Obviously, an interim provost must have come from the faculty ranks earlier in his or her career and have shown a significant record of progressively responsible administrative acumen and skill, able to handle the many responsibilities of the provost's office... we also will be seeking someone with good knowledge of standard practices in faculty governance and who has a natural tendency to work collaboratively.
...I invite you to recommend candidates and share your reasons for proposing them. I also invite you to send me any thoughts you might have as to what the interim provost should accomplish during the year of the appointment. I will ask the office of the Secretary to send you a website shortly to which you can submit those thoughts, with the option of doing so confidentially...

Search for a Provost
At the same time I invite the Faculty Council, Staff Council and the Student Government Association to begin immediately the process of nominating members to serve on the search committee for the new provost. I expect the committee's work to begin in early February, and to pick up steam beginning in the Fall of 2012.
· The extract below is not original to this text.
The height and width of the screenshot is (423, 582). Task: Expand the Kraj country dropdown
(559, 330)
I specifically ask Faculty Council, Staff Council the Student Government Association, the deans and the Office of Academic Affairs to propose a slate of candidates and alternates so that the trustee chair can assemble and propose to the board a search committee that is appropriately representative of the larger university. This will also provide additional names if for any reason an individual finds that she or he can no longer serve.
The search process for provost will be conducted in the same manner as in past years. The search committee will consist of trustees and representatives of the faculty, staff, student body and administration. The chair of the board will appoint a chair from among the trustees and that chair will assemble the search committee. Internally, there will be three faculty, two staff, one student, one dean and one representative each from the Office of Academic Affairs and the Office of the President. As always, the Office of the University Secretary will staff the search process, a major task for which I am grateful. And, as always, the entire university community will be invited to meet finalists and submit their recommendations.
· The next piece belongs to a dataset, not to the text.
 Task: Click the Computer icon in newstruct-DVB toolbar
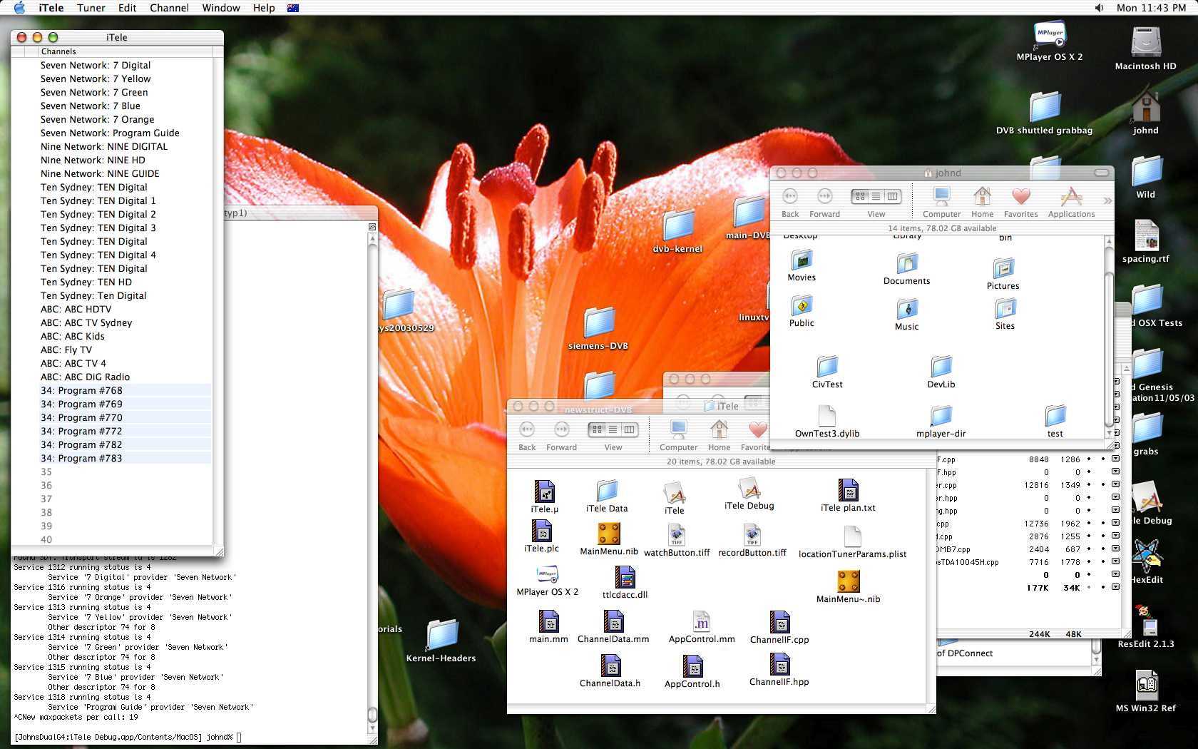coord(678,429)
I can assure you that the trustees intend to listen carefully to the thoughts of the university community as the process unfurls. I ask you, therefore, to participate in this search process as you are invited along the way. The role of provost is the single most challenging job at any university, and it is important that we find and select an outstanding individual for this task...

We know that CSU's provost will retire in June. When does our university leadership intend to lead Faculty, Staff, and Students in this search? Can we hope for even half the transparency and shared participation that the DePaul University community is promised? Or, are the rumors here true and another City Colleges colleague of the CEO is already in place to take over as provost?